Is Aqua Vitae Whiskey?

aqua vitae

Alchemists in various ages and cultures were searching for the philosopher’s stone, an elixir for life that was also said to cure all diseases. The process of distilling follows this alchemistic idea by distilling aqua vitae, the “water of life”, an healing remedy of alcoholic essences. Many early medieval sources refer to “aqua vitae” and have been translated as “early” whiskey.

One of the oldest sources of Irish distilling is described in the Red Book of Ossory written by the Bishop of Ossory, Richard Ledred from 1317 to about 1361.  It was named after its red leather binding, and contains a lengthy medical treatise on aqua vitae. This recipe for aqua vitae described there is similar to the recipe of Abbey Weißenau written in the 12th century and other sources that copied the original recipe from Salernus. As Salernus distilled wine all these descriptions are rather “early” brandy recipes as grain was not yet distilled. It is unkown when the first grain distillates were created though some of the earliest sources date back the late 15th century.

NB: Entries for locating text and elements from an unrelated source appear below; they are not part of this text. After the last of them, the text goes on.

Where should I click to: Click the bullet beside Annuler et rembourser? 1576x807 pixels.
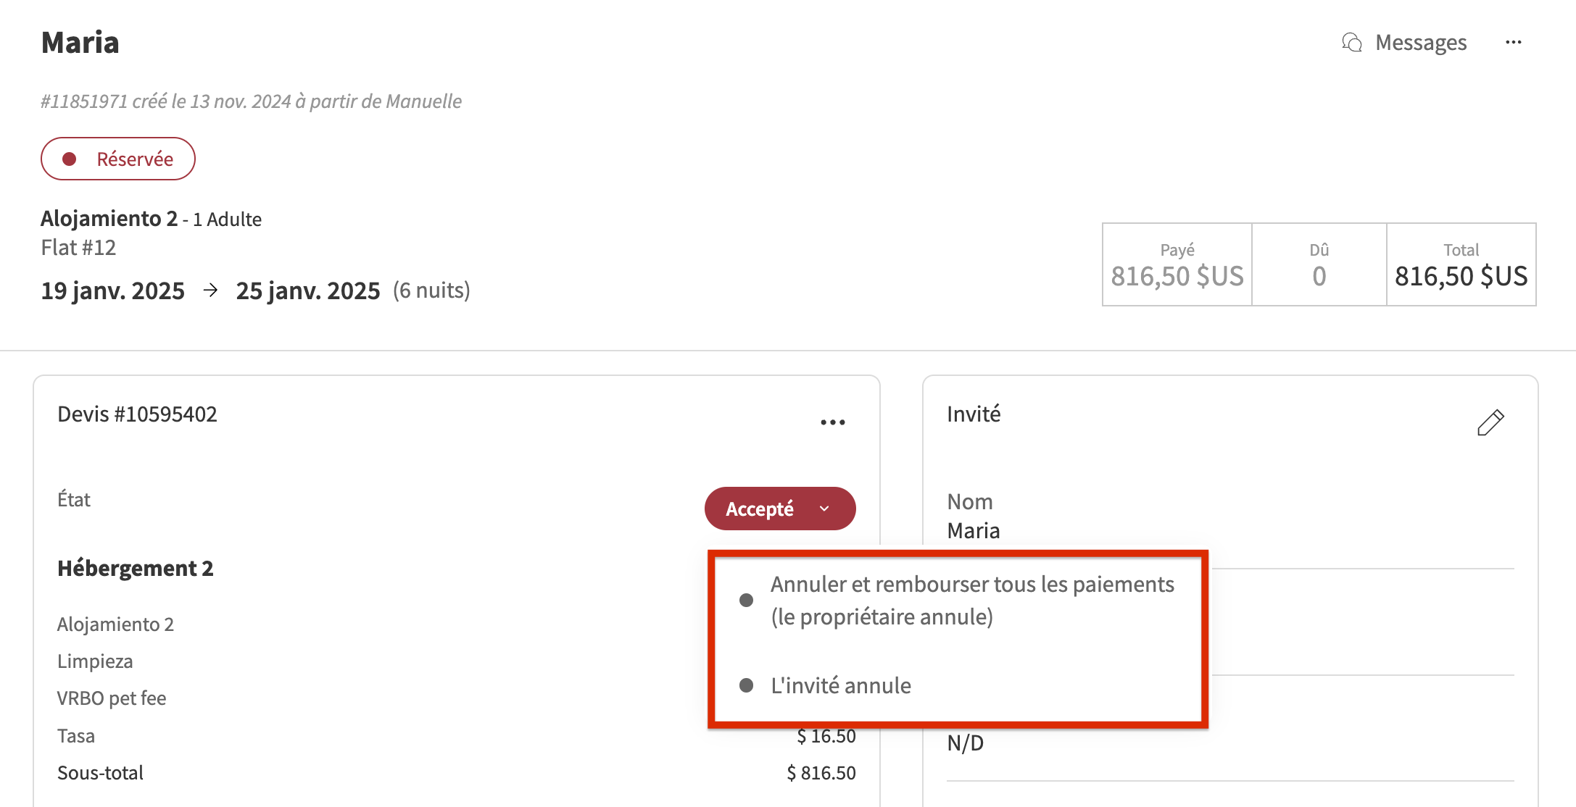[746, 600]
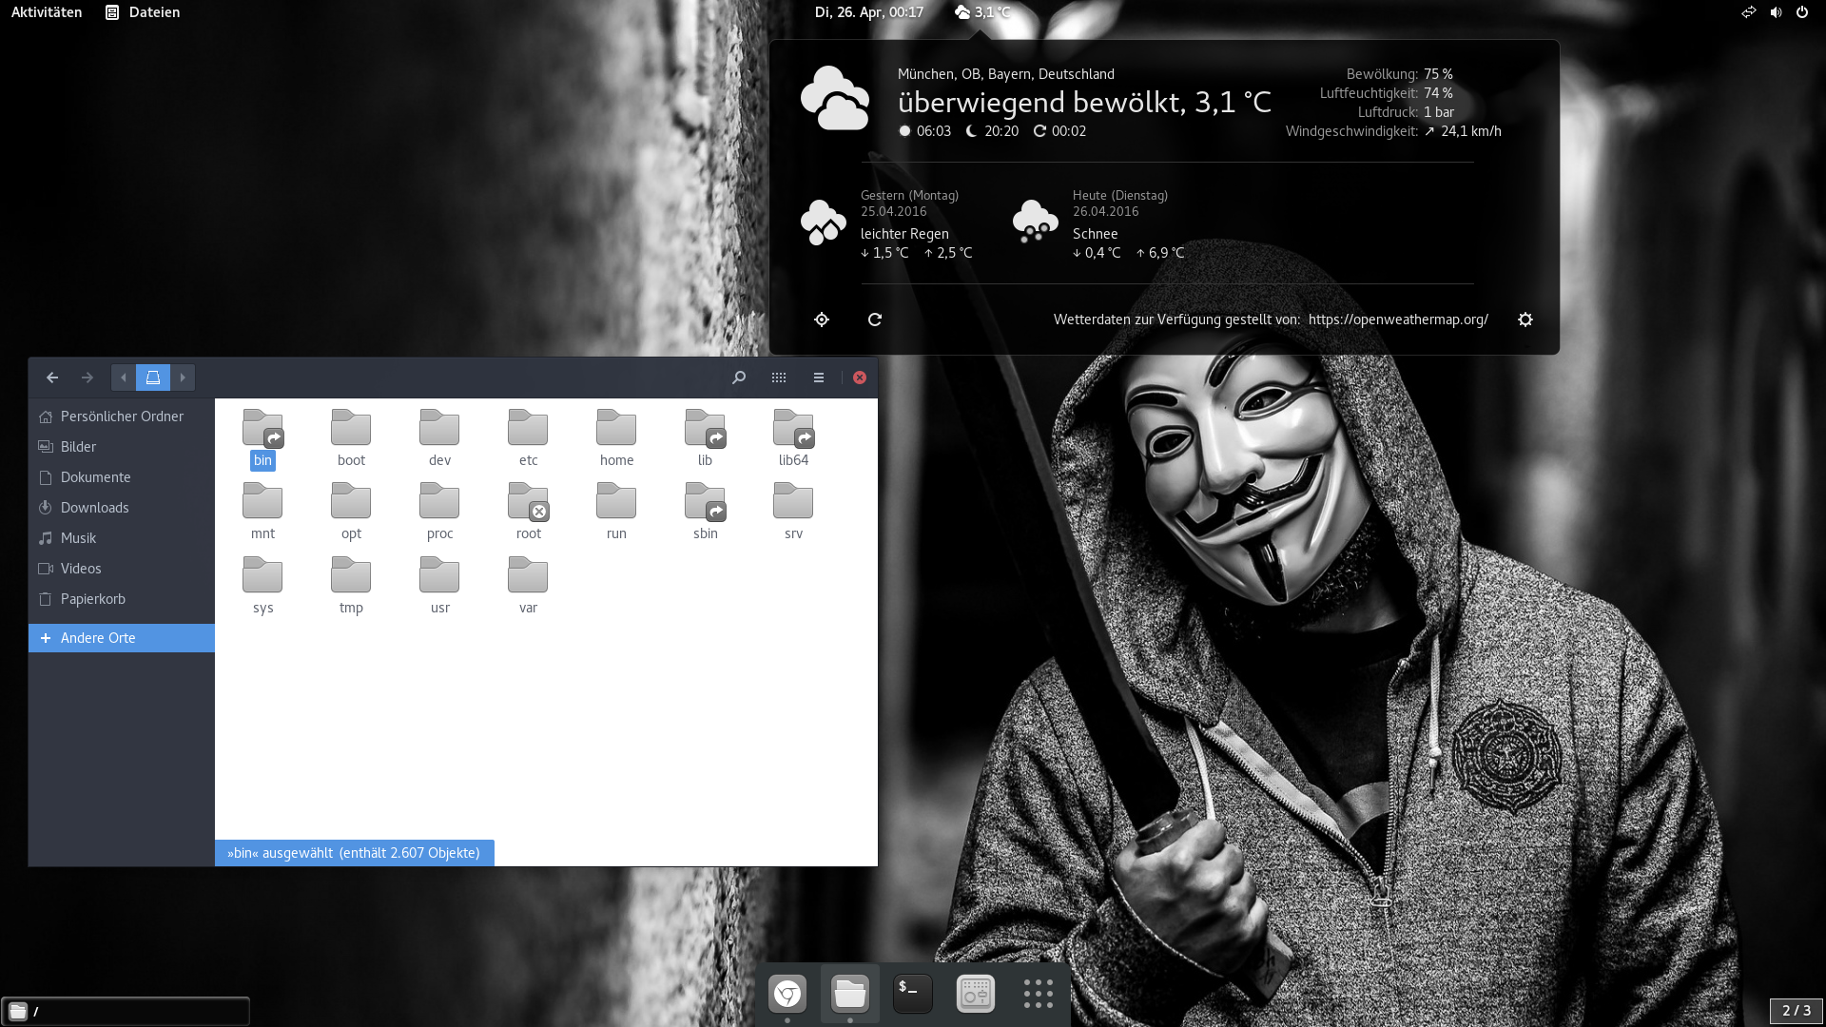Go back using the back arrow
1826x1027 pixels.
point(52,378)
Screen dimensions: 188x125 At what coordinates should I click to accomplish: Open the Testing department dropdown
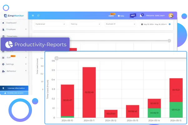click(x=84, y=24)
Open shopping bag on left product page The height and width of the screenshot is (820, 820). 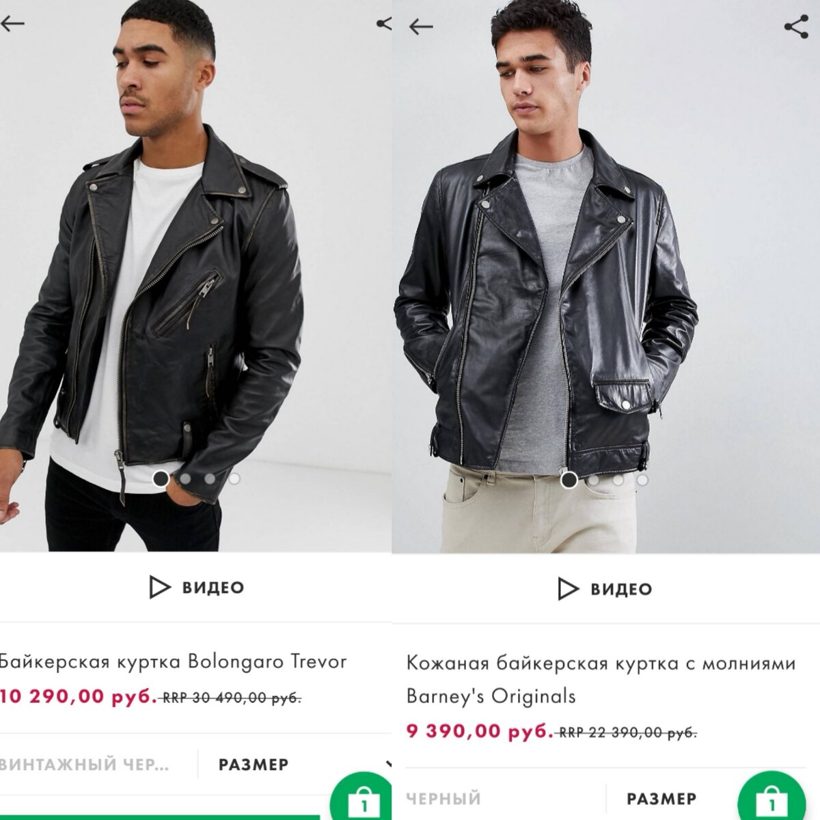363,798
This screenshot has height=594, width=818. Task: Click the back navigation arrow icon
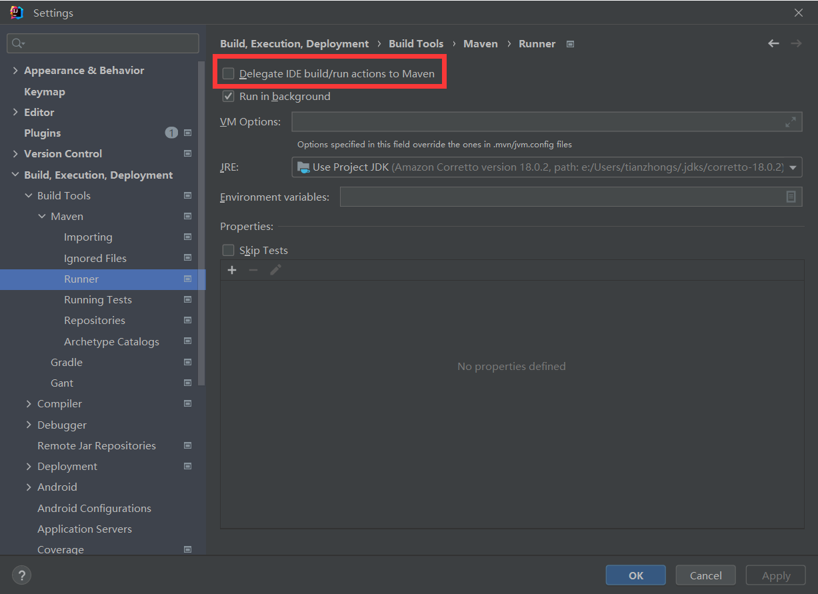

Many European nations translated the term water of life for distillates to their native languages: Eaux-de-Vie (French), Uisce Beatha (Irish), Acquavite (Italy), Akvavit (Scandinavia), Aquavit (Germany), Okowita (Poland), оковита (okovyta) in Ukraine, акавіта (akavita) in Belarus, and яковита (yakovita) in southern Russian dialects. The French Eaux-de-Vie refers to distillates made from fruit mashes only whereas many aquavit are grain based distillates today. Other names for fruit distillates are BrandewijnBranntwein, Weingeist or Brandy.

The Red Book of Ossory was not published for a broad readership in comparison to the distilling book of Hieronymus Brunschwig which was published in 1500 and translated in other European languages just a few years later. The term aqua vitae needs to be looked at very carefully as is not always a synonym for whiskey or grain distillates, and especially not in sources before the 16th century where it normally refers to a form of “aqua vini”.